Wang Feng-Jie, Cui Dan, Qian Wei-Dong
Department of Neurology, the First Affiliated Hospital of Bengbu Medical College, Bengbu, China.
Department of Neurology, Bengbu First People's Hospital, Bengbu, China.
Cell Physiol Biochem. 2018;47(1):390-402. doi: 10.1159/000489919. Epub 2018 May 14.
BACKGROUND/AIMS: This study aimed to explore whether the adoptive transfusion of autologous CD4+CD25+ regulatory T cells (CD4+CD25+ Tregs) has a therapeutic effect on Experimental autoimmune neuritis (EAN) model rats, and it provides new experimental and theoretical bases for the immunotherapy of Guillain-Barre syndrome (GBS).

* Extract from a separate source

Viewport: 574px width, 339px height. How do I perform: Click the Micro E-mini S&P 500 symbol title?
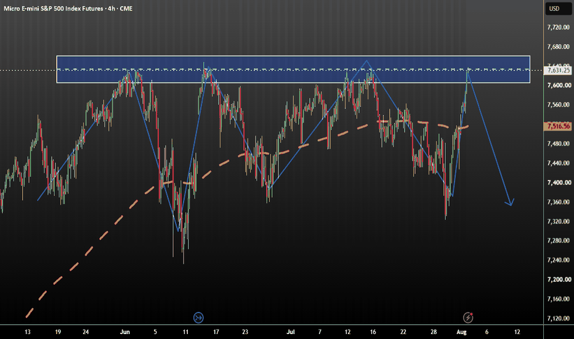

CD4+CD25+ Tregs were sorted from the spleens of rats using immunomagnetic bead separation techniques combined with flow cytometry. Their in vitro inhibitory function was determined using a lymphocyte proliferation inhibition test, and their purity was confirmed by flow cytometry. Cells were stimulated using CD3/CD28 monoclonal antibodies and were cultured in culture medium containing interleukin 2 (IL-2), transforming growth factor-β (TGF-β) and rapamycin. After 15 days of amplification, CD4+CD25+ Tregs were collected and transfused into EAN model rats. Changes in the pathology and electron microscopical morphology of rat sciatic nerves in the normal group, untreated group, low-dose group (2 × 107) and high-dose group (4 × 107) were observed, and the expression of CD4+CD25+FOXP3 in peripheral blood in the four groups of rats was detected by flow cytometry.
Compared with rats in the untreated group, rats in the treatment groups had significantly reduced infiltration of inflammatory cells in the sciatic nerve, as well as myelin and axonal damage. Additionally, the CD4+CD25+ Tregs levels in peripheral blood were significantly higher than those in the untreated group (P< 0. 05). Moreover, the therapeutic effect became more significant with an increase in the dose of adoptive transfusion.
Adoptive transfusion of CD4+CD25+ Tregs into EAN model rats has significant therapeutic effects.
背景/目的:本研究旨在探讨自体CD4+CD25+调节性T细胞(CD4+CD25+ Tregs)过继性输注对实验性自身免疫性神经炎(EAN)模型大鼠是否具有治疗作用,为吉兰-巴雷综合征(GBS)的免疫治疗提供新的实验和理论依据。
采用免疫磁珠分离技术结合流式细胞术从大鼠脾脏中分选CD4+CD25+ Tregs。采用淋巴细胞增殖抑制试验检测其体外抑制功能,通过流式细胞术确认其纯度。使用CD3/CD28单克隆抗体刺激细胞,并在含有白细胞介素2(IL-2)、转化生长因子-β(TGF-β)和雷帕霉素的培养基中培养。扩增15天后,收集CD4+CD25+ Tregs并输注到EAN模型大鼠体内。观察正常组、未治疗组、低剂量组(2×107)和高剂量组(4×107)大鼠坐骨神经的病理及电镜形态变化,采用流式细胞术检测四组大鼠外周血中CD4+CD25+FOXP3的表达。
与未治疗组大鼠相比,治疗组大鼠坐骨神经中炎性细胞浸润以及髓鞘和轴突损伤明显减轻。此外,外周血中CD4+CD25+ Tregs水平显著高于未治疗组(P<0.05)。而且,随着过继性输注剂量的增加,治疗效果更显著。
将CD4+CD25+ Tregs过继性输注到EAN模型大鼠体内具有显著治疗作用。